Prabowo Akui 28 Ribu Siswa Keracunan MBG: Tapi 99,994 Persen Berhasil
Prabowo mengatakan sebagian besar 28 ribu rakyat yang keracunan MBG tidak perlu dirawat dan hanya sebagian kecil yang menjalani perawatan.
Penulis:
Rifqah
Editor:
Bobby Wiratama
Ringkasan Berita:
- Menurut Prabowo angka 28 ribu kasus keracunan MBG tidak sebanding dengan jumlah keberhasilan pendistribusian MBG untuk 60,2 juga rakyat Indonesia yang sudah dijalankan sejauh ini
- Apalagi, Prabowo mengatakan sebagian besar dari 28 ribu penerima manfaat yang mengalami gangguan setelah menerima MBG itu tidak perlu dirawat dan hanya sebagian kecil yang mendapatkan perawatan
- Oleh karena itu, Prabowo menilai bahwa program MBG ini sudah bisa dikatakan berhasil
TRIBUNNEWS.COM - Presiden Prabowo Subianto mengakui masih ada 28 ribu penerima manfaat yang keracunan Makan Bergizi Gratis (MBG) di sejumlah daerah.

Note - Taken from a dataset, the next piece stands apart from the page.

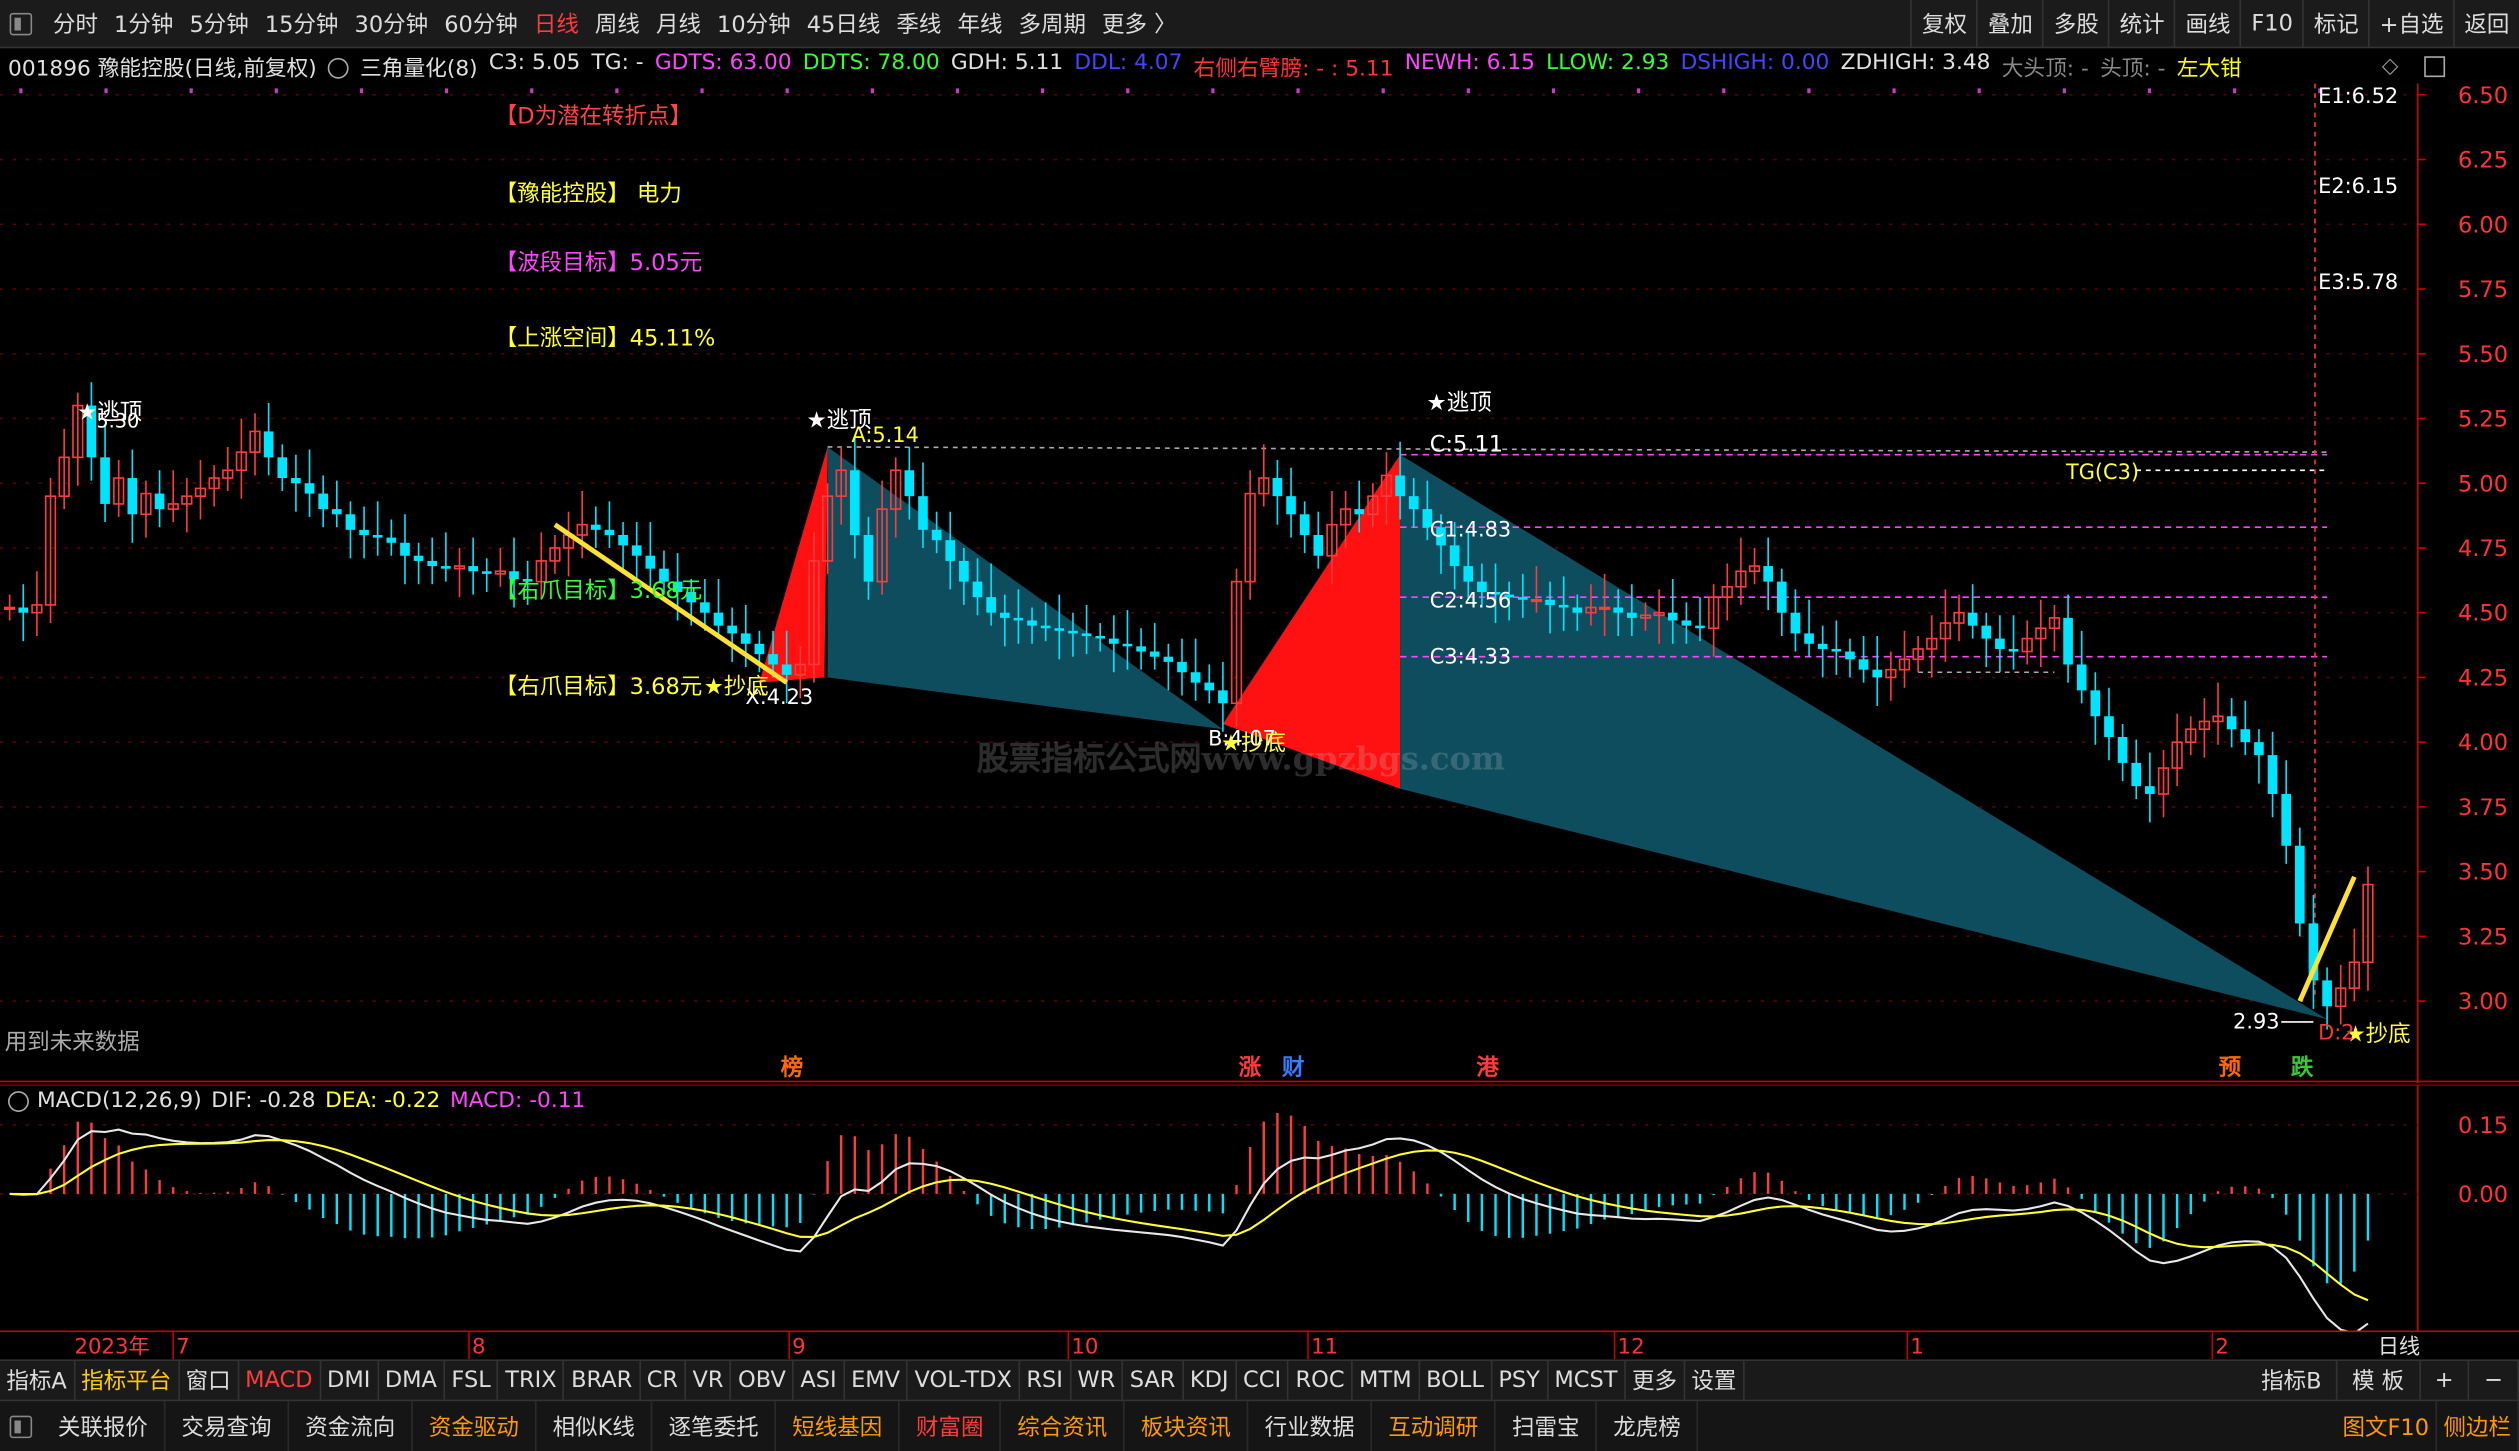 The height and width of the screenshot is (1451, 2519). What do you see at coordinates (2494, 1380) in the screenshot?
I see `indicator-right-3: −` at bounding box center [2494, 1380].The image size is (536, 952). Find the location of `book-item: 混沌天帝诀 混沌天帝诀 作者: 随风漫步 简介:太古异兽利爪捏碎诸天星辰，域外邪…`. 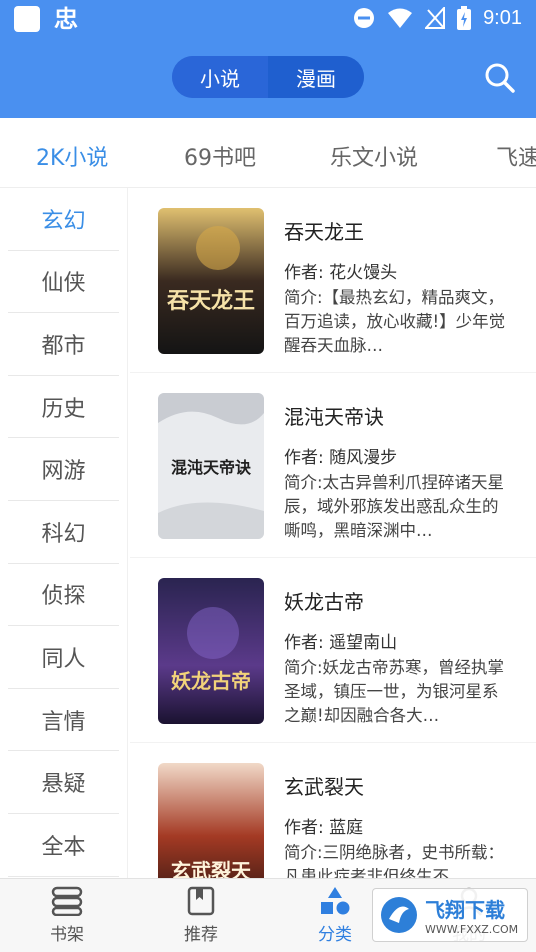

book-item: 混沌天帝诀 混沌天帝诀 作者: 随风漫步 简介:太古异兽利爪捏碎诸天星辰，域外邪… is located at coordinates (333, 466). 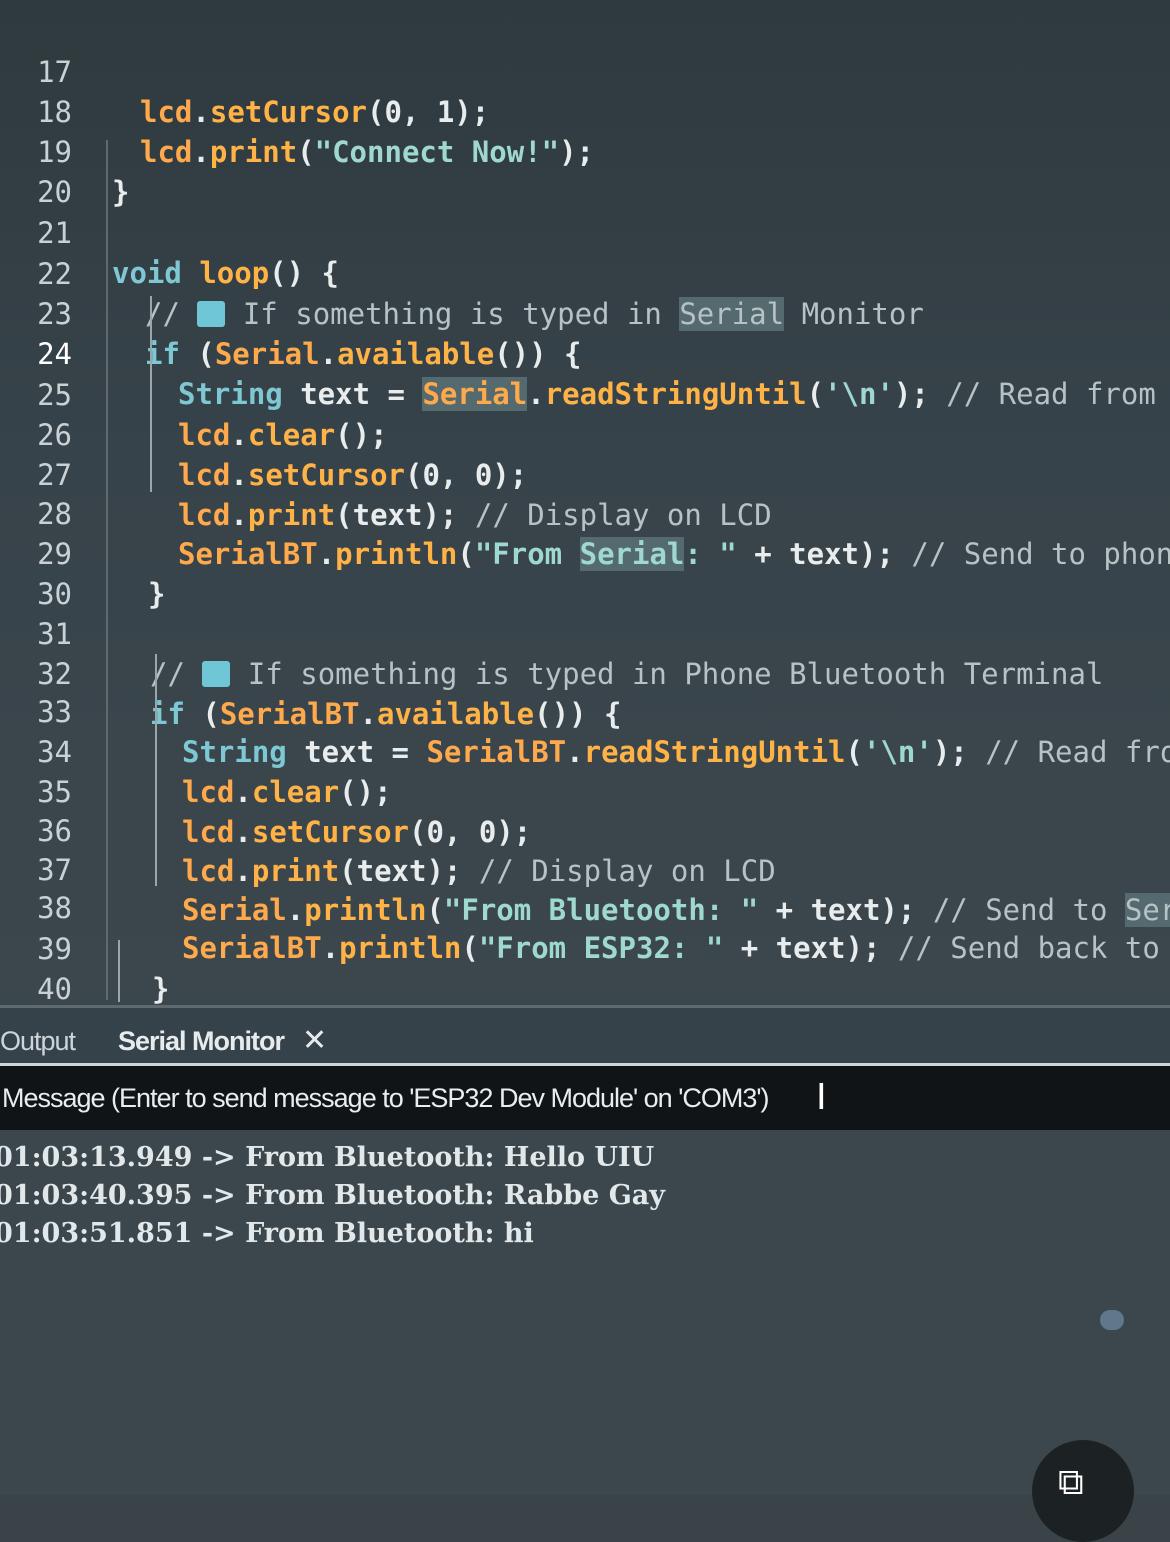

Namun, menurut Prabowo angka 28 ribu itu tidak sebanding dengan jumlah keberhasilan pendistribusian MBG untuk 60,2 juta rakyat Indonesia yang sudah dijalankan sejauh ini.
Apalagi, kata Prabowo, sebagian besar dari 28 ribu penerima manfaat yang mengalami gangguan setelah menerima MBG itu tidak perlu dirawat dan hanya sebagian kecil yang mendapatkan perawatan.
"Dari 60.200.000 tersebut, kalau dijumlahkan selama ini kita sudah memproduksi dan mendistribusi 4,5 miliar porsi makanan dan kita mengakui terdapat 28 ribu, katakanlah, penerimaan manfaat yang mengalami gangguan dari makanan itu dengan berbagai sebab."
"Statistiknya adalah kalau tidak salah 0,0006 (persen), berarti ini adalah 99,99994 (persen berhasil)," papar Prabowo dalam pidatonya di Indonesia Economic Outlook 2026, Jumat (13/2/2026), dikutip dari YouTube Sekretariat Presiden.
Oleh karena itu, Prabowo menilai bahwa program MBG ini sudah bisa dikatakan berhasil.
"Iya kan? Kita ingin zero error itu harus kita capai," tegas Prabowo.
Prabowo lantas mengatakan bahwa dia juga baru saja meresmikan dapur satuan pelayanan pemenuhan gizi (SPPG) Polri di Palmerah, Jakarta, pada Jumat.
"Tadi pagi saya baru resmikan SPPG polisi, nanti begitu selesai jumlahnya akan lebih dari 1.100. Saya lihat dan saya kagum dengan kualitasnya, saya percaya saya dapat laporan dari Kepala BGN di tempat-tempat lain juga sudah sudah seperti itu," ungkap Prabowo.
Bahkan, kata Prabowo, alat-alat produksi dari dalam negeri yang digunakan di SPPG sudah cukup canggih untuk menjamin kebersihan air hingga kebersihan food tray.
"Juga mengatur limbah daripada MBG ini. Jadi, MBG ini hari ini sudah mencapai 23.000 lebih dapur SPPG," jelas Prabowo.
Baca juga: Soal Program MBG, Prabowo: Profesor-profesor Terkenal Ejek Saya dan Dituduh Macam-macam
"Pada puncaknya ini akan sampai 82 juta lebih penerimaan manfaat, pada ujungnya akan mencapai lebih dari 30.000 dapur dan tiap dapur mempekerjakan 50 orang," tambahnya.
Prabowo juga menyampaikan bahwa pekerja dapur MBG sekarang ini diketahui sudah ada lebih dari 1 juta orang.
"Ujungnya akan 1,5 juta orang bekerja tiap hari. Tapi tiap dapur akan menimbulkan dan sudah menimbulkan 5 sampai 10 pemasok, masing-masing pemasok punya 3, 4, 5 petani yang bekerja, ekonomi di desa hidup, petani sayur, petani ikan, peternak ayam, peternak kambing, peternak susu."